MaryJo Webster has been data editor at the Star Tribune since 2015. She started her career as a reporter at small daily papers in Minnesota and Wisconsin before attending the University of Missouri-Columbia to specialize in investigative reporting and data journalism. She has worked for Investigative Reporters and Editors, Center for Public Integrity in Washington, D.C., USA Today, and the St. Paul Pioneer Press. MaryJo teaches at the University of Minnesota as well as trains Star Tribune reporters on working with data. She is a regular speaker at journalism conferences.

Pretty much your entire journalism career has been data. What about data and the analysis of it appeals to you?

I realized early on in my career that I am the kind of person who wants to know every last detail and fully understand anything I write about. As a beat reporter, I would ask question after question and gather far more material than was needed for my stories. Once I ventured into data, I realized that this was the ultimate way to truly understand a topic. Analyzing data allows you to see the minute details, and then summarize everything up to see the big picture, too.

How has your job changed over the years?

The main change in my job came in the late-2000s when news organizations began using data for searchable databases and interactive maps on their websites. This required me to learn new digital skills, but also provided a much bigger outlet for my work. Instead of merely publishing a few graphics and some paragraphs summarizing my findings in a story, these digital features make it possible for me to share the data with readers and let them explore it, as well.

How many data records requests do you generally have outstanding at a time?

I usually have at least a couple pending data requests at any given time, maybe more if I’m in the midst of a big project that might require collecting data from numerous government agencies. However, in recent years I haven’t had to rely as much on official data requests to government agencies because so many of them are making data readily available via their websites.

What is the longest you’ve had to wait to get a data request answered? What’s the most you’ve been charged?

Among requests made to local or state agencies in Minnesota, the longest I’ve had to wait is about six months. But I’ve had some requests to federal government agencies take up to two years to be completed. Under Minnesota law, government agencies may charge a requestor for the time it takes to find and retrieve data, and typically agencies will require us to pay for larger datasets we request. Usually these bills are between $50 and $100, which means the agency spent about one or two hours working on our request. It might be higher for a large, complicated dataset. For example, I recently paid $250 for a large dataset that we’ve never requested before. Some agencies have asked me to pay as much as $10,000 for data, but after pointing out the limitations on copy costs specified by the Minnesota Data Practices Act, the final amount usually ends up at a much more reasonable number.

Is it harder to get data in Minnesota compared to other states that you’ve worked in?

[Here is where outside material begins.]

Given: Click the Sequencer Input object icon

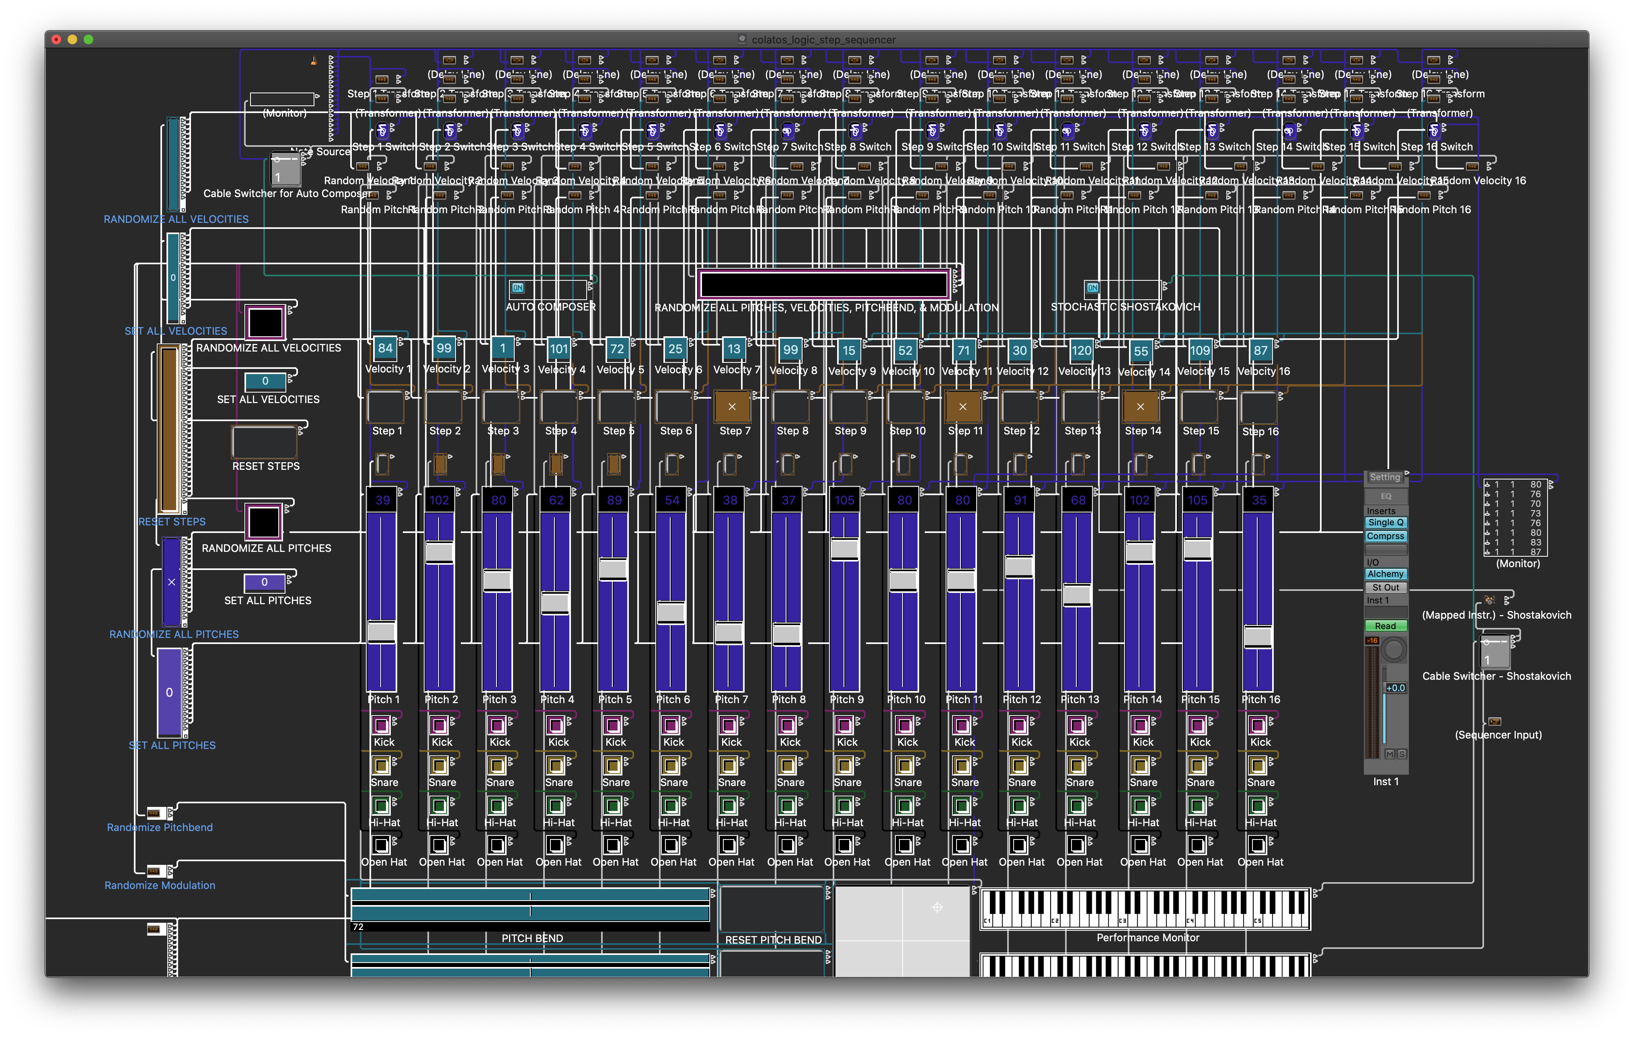Looking at the screenshot, I should click(1494, 721).
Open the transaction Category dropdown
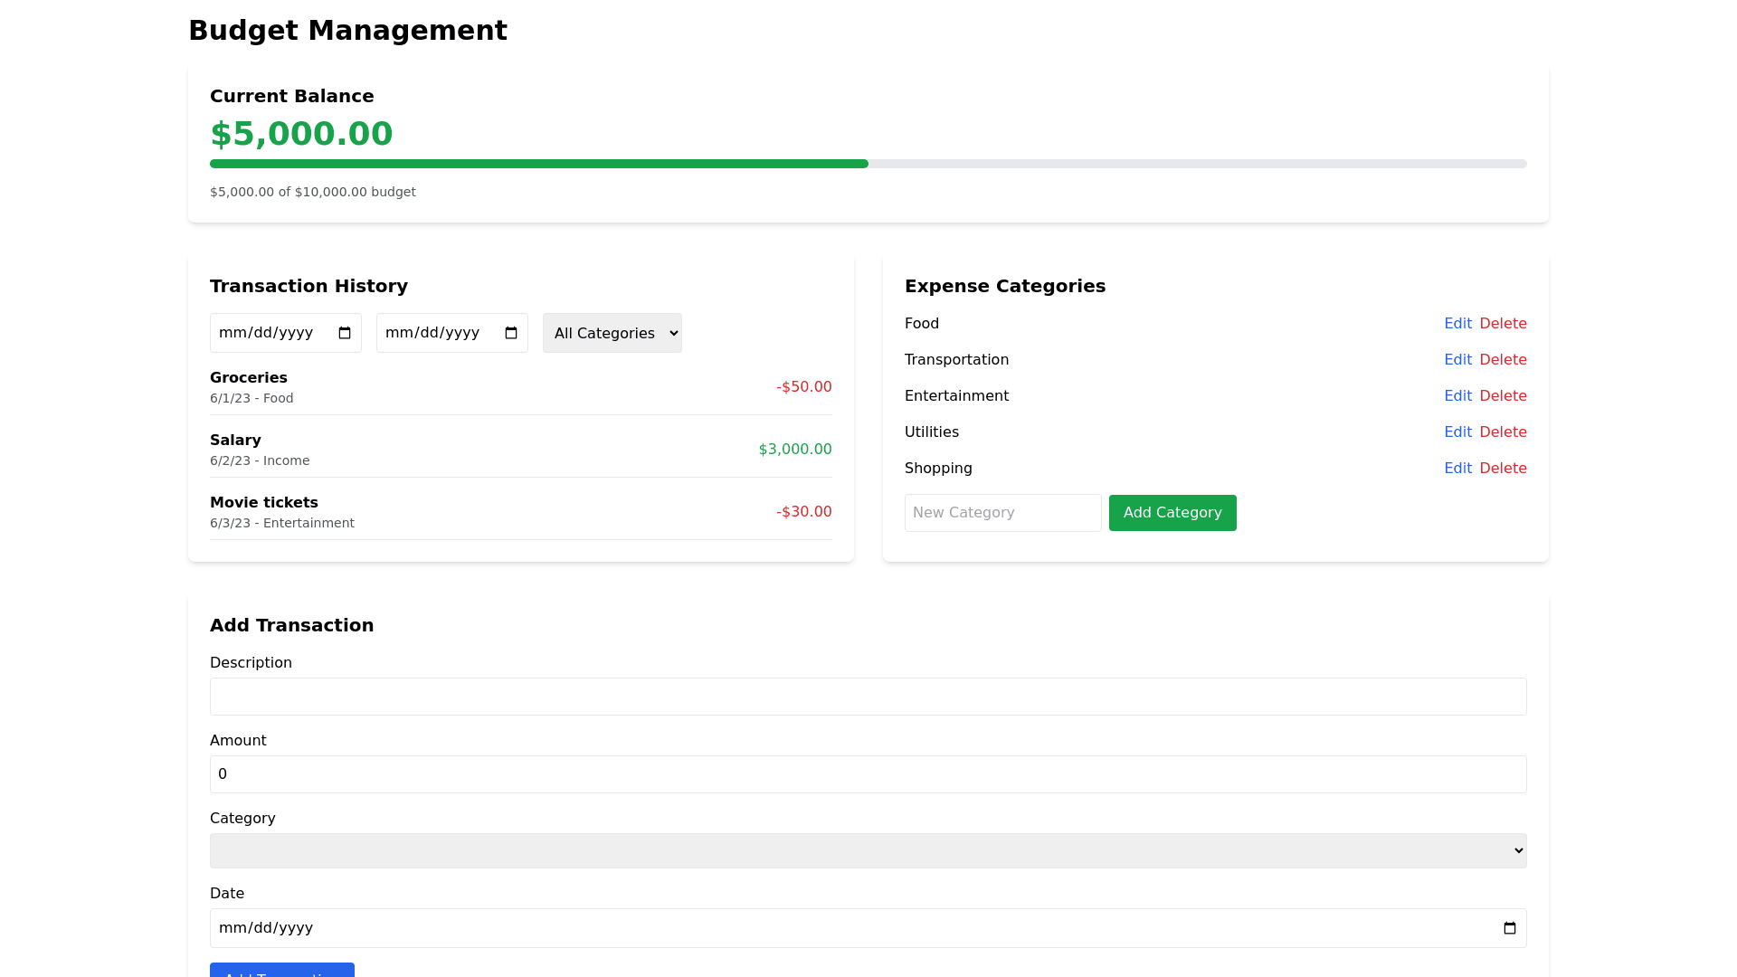The width and height of the screenshot is (1737, 977). click(868, 850)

Compared to other states, it’s relatively easy to get data in Minnesota. Some of that is due to the fact that Minnesota has a fairly good open records law, which specifies that all government data is public unless otherwise exempted in law. Not all states operate that way. Second, we have a lot of government agencies (at both the state and local levels) that seem to embrace this transparency. A fellow data journalist who works at the Boston Globe repeatedly tells me how jealous he is of the work I’ve been doing in recent years because nearly every big project I’ve worked on has relied on data that we can get in Minnesota, but the public can’t get in Massachusetts.  On the other hand, I’m jealous of him getting to work on the Spotlight investigative team that was featured in a famous movie.

As the news industry continues to shrink, do you worry about the future of this type of investigative reporting or do you see more large and medium sized news outlets putting an emphasis on it?

I think data journalism is helping news organizations do a better job of serving as government watchdogs, which in turn produces a greater quantity of important and compelling stories for readers. More and more news organizations are hiring data journalists and paying for reporters to get training in how to analyze data themselves.  When I first started in the late 1990s, roles like mine were relegated to large regional papers (such as the Star Tribune) and the big national outlets.  It was typically one person who was attached to an investigative team, tasked with primarily working on the large investigative projects. As the industry started to shrink in the mid-2000s, we saw these positions cut, as well. One way to measure this is to look at attendance at the largest data journalism conference, hosted by Investigative Reporters and Editors each year. At my first conference, in 1999, there were just over 500 attendees. By 2009, that had dropped to just over 200. Many of us were worried that our niche would not survive. But that was also when news organizations started expanding the role that data played on websites, and our ranks swelled. In 2013, the conference attracted over 600 people. The following year, it was almost at 1,000 and it’s been around that mark ever since. Now the term “data journalist” covers a wide array of skillsets and roles in newsrooms, including much more involvement in daily news stories.

Do you have a favorite project that you’ve worked on?

My favorite project was Denied Justice, a 2018 series on how Minnesota’s criminal justice system is failing sex assault investigations. I got into journalism to hold the powerful accountable and give voice to the voiceless, and Denied Justice served that purpose far better than anything else I’ve ever worked on. It was so heartwarming to hear from victim/survivors that our stories were helping them heal and to watch as changes have been made in police departments around the state. From a data perspective, it also was the ultimate challenge because we had to build our own database and come up with our own methodology (largely based on the work of academics) to measure these failures.